Thiem has yet to prove that he can stay with Nadal in a best-of-five-set match, losing in the second round of the French Open in 2014, 6-2, 6-2, 6-3, and again in the French Open semifinals last year by the lopsided and deflating score of 6-3, 6-4, 6-0 after plenty of prematch buildup.
Now Thiem is back for another attempt after navigating a draw that included the 19th-seeded Kei Nishikori, the second-seeded Zverev and on Friday, the unseeded Italian surprise Marco Cecchinato in a semifinal that Thiem won, 7-5, 7-6 (10), 6-1, after saving three set points in the second-set tiebreaker.
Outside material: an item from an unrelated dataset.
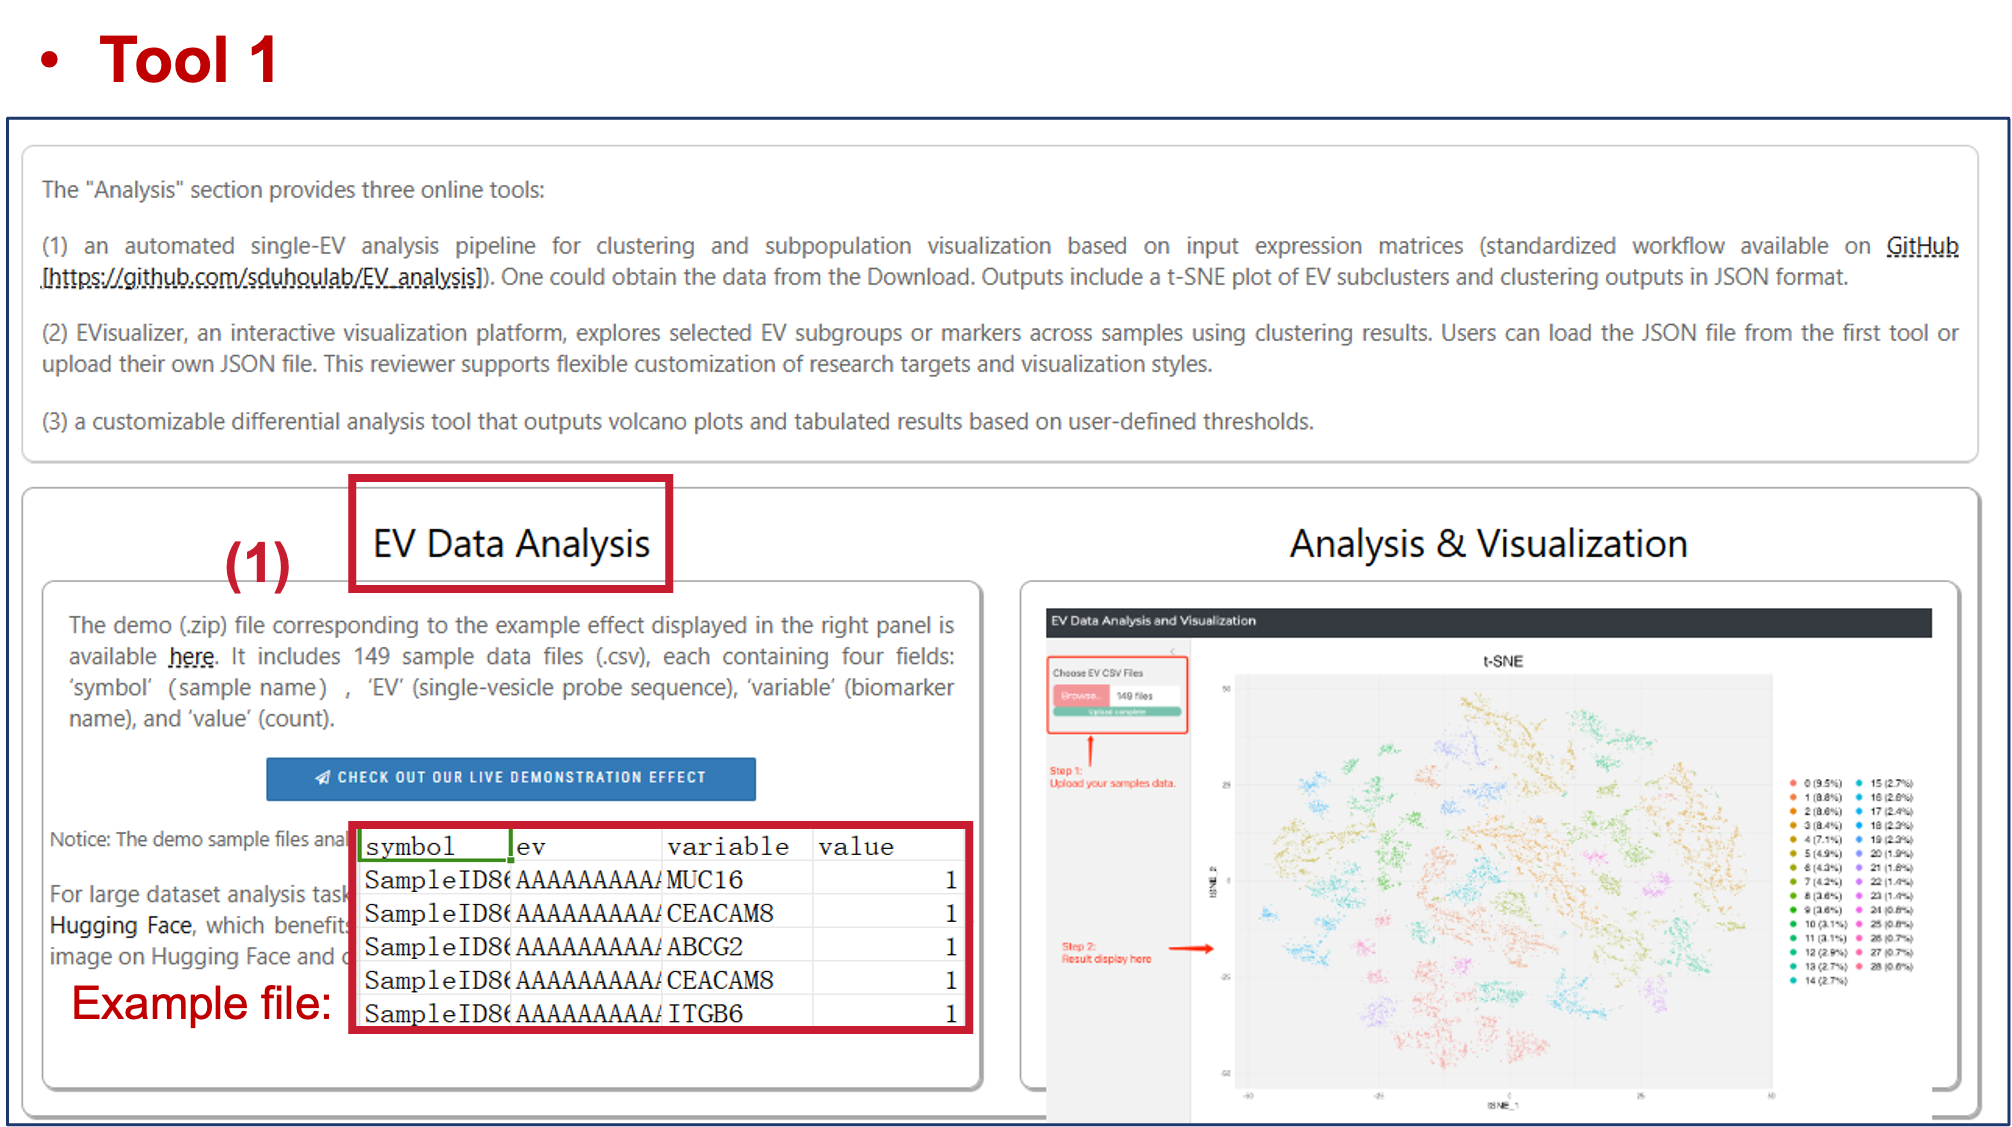Click the Upload complete progress bar
The height and width of the screenshot is (1127, 2012).
[x=1116, y=712]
“He’s a big favorite against anybody,” Thiem said of Nadal. “Still, I know how to play against him. I have a plan.”
Most men who face Nadal have a plan. The problem is executing it. Nadal is an astounding 85-2 at Roland Garros, his only defeats coming against Robin Soderling in the fourth round in 2009 and against Djokovic in the quarterfinals in 2015.
The conventional wisdom is that the only way to prevail is to take time away from him, to attack at the first decent opportunity before Nadal strikes first or locks his opponent into a geometric inferno by controlling the baseline exchanges with his whipping forehand and excellent two-handed backhand.
Thiem does indeed have punching power, both with his serve and his groundstrokes, the forehand doing most of the damage. But he is also most comfortable positioning himself deep behind the baseline, which allows Nadal more time to get organized and react. Thiem will have to produce tremendous quality and depth for hours to have a chance to join Soderling’s and Djokovic’s exclusive club.
“Nadal, in Paris, best-of-five, is still half a class above Dominic, half a level too good,” said Bresnik, who has coached Thiem since Thiem was 9.
With that in mind, Bresnik said he did not anticipate a victory for his pupil this year.
“That does not mean I would not love to be wrong,” he said.
He does see new maturity in Thiem, more controlled aggression on critical points and more skill on the attack. He is also convinced that Thiem will not come out “as flat” as he did in last year’s semifinal, which came after Thiem had defeated Djokovic in the quarterfinals.
“It was a poor performance,” Bresnik said. “And I think at that time Dominic had still problems to play against two great players in a row.”
Bresnik likes Thiem’s current state of mind and form after encouraging him to play at the low-level ATP event in Lyon, France, the week before Roland Garros. Thiem ended up winning the title.
Bresnik has taken plenty of flak through the years for pushing Thiem to play such a dense tournament schedule, but the coach has long insisted that it is part of a master plan to build a resilient champion.
“Everybody calls me an idiot, maybe even for good reason,” Bresnik said. “But I like this. And I’m really happy to prove the people wrong, because all the guys who practiced the week or 10 days before Roland Garros, they are already at home for a week.
“Dominic played four matches in Lyon, came here Saturday late at night with the train, practiced the next day and played on Monday. People said: ‘It’s stupid. He’s not going to last.’ But my idea behind this is that to prepare people for handling high pressure, physically and mentally, you have to put them under pressure, well dosed, not too much and not too little, but under pressure.”
But as the record so clearly shows, no one has ever applied more physical and mental pressure for so long to opponents on clay than Nadal.
“As long as Rafa is healthy, it will be very difficult to beat him here,” del Potro said on Friday. “And if he can maintain his desire, I think he can win many more times.”
This year, for a change, it is up to the younger generation to try to stop him.